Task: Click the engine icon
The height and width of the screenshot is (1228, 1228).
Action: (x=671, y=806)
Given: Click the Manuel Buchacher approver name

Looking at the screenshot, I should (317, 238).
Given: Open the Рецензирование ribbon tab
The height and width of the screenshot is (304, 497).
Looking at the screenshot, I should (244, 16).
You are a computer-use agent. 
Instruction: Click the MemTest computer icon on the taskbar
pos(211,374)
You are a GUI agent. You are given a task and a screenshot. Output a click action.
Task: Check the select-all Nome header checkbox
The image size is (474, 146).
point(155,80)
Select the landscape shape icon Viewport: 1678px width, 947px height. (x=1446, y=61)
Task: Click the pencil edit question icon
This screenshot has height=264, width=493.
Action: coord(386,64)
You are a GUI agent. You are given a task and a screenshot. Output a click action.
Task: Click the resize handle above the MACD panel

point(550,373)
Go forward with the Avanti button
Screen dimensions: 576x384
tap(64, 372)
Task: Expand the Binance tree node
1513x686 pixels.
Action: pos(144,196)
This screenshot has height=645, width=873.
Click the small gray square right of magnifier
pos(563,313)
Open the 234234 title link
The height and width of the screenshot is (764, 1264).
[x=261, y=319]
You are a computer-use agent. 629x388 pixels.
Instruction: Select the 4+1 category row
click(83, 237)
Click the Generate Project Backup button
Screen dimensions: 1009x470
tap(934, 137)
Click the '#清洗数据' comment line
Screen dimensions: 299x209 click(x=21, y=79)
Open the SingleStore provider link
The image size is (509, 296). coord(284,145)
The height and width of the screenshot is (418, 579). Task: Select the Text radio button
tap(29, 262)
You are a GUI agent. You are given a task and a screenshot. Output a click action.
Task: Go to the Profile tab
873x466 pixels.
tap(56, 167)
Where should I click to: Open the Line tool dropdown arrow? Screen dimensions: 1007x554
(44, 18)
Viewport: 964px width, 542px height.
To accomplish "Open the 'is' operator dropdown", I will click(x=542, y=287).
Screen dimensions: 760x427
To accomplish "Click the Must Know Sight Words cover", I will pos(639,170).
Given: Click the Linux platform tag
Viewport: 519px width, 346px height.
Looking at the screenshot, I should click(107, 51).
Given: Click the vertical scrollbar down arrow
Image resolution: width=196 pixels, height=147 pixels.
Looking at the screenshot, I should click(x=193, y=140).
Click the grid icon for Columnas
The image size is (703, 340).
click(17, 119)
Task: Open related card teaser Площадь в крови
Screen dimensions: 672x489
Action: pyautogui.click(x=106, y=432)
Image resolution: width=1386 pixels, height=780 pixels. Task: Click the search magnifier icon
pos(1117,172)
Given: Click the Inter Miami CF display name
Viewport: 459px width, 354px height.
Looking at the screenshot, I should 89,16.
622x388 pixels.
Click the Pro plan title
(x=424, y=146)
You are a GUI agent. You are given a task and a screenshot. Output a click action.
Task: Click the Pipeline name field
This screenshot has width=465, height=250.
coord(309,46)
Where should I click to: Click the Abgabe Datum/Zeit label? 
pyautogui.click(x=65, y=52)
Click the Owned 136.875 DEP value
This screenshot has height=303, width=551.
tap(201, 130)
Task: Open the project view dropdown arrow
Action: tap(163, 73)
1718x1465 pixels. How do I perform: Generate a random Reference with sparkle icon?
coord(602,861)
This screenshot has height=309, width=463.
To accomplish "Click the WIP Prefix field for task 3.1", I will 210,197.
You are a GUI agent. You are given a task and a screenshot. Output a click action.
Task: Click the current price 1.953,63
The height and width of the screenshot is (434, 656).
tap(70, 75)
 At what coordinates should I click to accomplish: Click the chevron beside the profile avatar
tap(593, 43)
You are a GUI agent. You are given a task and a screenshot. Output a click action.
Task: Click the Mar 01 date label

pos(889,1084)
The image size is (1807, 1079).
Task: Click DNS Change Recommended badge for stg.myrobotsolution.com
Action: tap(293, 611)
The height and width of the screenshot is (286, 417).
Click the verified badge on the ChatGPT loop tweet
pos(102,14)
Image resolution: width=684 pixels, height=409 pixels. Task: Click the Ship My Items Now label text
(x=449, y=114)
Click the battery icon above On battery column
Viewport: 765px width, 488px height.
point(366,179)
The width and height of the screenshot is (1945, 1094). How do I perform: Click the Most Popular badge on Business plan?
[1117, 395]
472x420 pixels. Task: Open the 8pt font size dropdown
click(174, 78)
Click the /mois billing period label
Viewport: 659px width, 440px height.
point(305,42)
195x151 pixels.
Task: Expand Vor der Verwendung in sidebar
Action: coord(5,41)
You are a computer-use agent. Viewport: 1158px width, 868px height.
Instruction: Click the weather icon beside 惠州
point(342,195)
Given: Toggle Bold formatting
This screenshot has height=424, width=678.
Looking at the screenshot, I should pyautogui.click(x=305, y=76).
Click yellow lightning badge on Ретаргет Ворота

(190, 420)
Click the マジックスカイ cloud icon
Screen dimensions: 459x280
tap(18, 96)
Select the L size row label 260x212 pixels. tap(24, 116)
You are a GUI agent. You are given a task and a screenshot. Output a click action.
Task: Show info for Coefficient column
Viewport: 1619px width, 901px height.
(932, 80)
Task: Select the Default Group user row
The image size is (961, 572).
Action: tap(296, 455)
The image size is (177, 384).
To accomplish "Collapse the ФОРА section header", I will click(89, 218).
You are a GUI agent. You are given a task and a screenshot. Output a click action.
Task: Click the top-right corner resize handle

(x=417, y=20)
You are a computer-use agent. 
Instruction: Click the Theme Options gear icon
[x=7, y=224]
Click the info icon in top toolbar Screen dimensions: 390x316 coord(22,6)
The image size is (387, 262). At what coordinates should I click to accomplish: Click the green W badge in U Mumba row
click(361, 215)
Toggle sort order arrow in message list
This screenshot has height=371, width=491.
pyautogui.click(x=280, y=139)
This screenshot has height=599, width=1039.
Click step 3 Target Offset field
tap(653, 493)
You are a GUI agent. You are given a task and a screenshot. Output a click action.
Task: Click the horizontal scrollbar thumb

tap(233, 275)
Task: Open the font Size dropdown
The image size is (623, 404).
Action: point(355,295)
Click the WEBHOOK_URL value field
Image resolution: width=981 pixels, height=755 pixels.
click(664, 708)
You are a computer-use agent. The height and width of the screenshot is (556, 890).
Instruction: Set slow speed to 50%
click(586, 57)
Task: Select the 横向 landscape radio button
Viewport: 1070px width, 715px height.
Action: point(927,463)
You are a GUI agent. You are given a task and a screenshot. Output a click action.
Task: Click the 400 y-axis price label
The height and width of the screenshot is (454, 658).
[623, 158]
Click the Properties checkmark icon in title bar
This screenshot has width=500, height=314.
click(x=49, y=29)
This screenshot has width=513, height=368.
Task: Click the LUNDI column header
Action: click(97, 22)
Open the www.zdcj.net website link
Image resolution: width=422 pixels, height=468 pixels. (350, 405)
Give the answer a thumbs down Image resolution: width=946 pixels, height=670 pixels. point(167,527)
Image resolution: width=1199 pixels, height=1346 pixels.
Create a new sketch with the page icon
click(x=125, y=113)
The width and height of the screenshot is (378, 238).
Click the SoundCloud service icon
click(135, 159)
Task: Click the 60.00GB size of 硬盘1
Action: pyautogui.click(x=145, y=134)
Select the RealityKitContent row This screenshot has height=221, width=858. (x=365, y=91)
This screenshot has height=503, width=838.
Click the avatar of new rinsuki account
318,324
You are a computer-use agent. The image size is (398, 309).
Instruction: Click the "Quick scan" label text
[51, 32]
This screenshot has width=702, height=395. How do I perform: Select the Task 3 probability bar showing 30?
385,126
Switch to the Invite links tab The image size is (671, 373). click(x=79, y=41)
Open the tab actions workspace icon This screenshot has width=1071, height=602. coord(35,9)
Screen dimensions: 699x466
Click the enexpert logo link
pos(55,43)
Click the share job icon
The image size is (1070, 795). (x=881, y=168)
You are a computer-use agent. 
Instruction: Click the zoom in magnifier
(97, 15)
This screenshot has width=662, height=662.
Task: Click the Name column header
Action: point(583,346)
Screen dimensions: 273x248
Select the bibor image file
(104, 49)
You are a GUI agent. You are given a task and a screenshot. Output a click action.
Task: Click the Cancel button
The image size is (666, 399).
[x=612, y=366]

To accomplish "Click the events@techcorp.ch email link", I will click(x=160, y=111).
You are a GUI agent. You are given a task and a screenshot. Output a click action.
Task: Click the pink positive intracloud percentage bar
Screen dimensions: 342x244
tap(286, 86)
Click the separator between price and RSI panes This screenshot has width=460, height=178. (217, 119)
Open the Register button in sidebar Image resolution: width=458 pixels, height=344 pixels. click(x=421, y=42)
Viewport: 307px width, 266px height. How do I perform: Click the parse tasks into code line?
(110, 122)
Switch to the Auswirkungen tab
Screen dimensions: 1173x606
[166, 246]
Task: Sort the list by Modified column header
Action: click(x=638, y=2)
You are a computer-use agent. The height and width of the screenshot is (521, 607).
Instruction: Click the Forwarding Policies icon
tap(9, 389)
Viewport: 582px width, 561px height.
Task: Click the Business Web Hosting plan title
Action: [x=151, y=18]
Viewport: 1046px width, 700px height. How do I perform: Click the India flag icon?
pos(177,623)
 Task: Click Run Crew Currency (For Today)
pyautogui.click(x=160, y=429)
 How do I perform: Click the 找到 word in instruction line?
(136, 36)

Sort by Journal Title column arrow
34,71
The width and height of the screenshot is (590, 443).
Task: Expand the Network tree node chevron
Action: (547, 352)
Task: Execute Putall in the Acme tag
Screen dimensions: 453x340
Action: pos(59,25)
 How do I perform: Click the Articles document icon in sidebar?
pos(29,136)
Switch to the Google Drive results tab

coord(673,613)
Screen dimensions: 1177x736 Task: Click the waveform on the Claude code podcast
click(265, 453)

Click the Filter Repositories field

__________________________________________________

• [WRITTEN TASK]: Put the entry lines above, from the line with "Given: Toggle Bold formatting" to the line with "Select the L size", into a Markdown table with the columns Row and Text, skipping blank lines. Include both end lines.

• [REPLY TO THE TASK]:
| Row | Text |
|---|---|
| 1 | Given: Toggle Bold formatting |
| 2 | This screenshot has height=424, width=678. |
| 3 | Looking at the screenshot, I should pyautogui.click(x=305, y=76). |
| 4 | Click yellow lightning badge on Ретаргет Ворота |
| 5 | (190, 420) |
| 6 | Click the マジックスカイ cloud icon |
| 7 | Screen dimensions: 459x280 |
| 8 | tap(18, 96) |
| 9 | Select the L size row label 260x212 pixels. tap(24, 116) |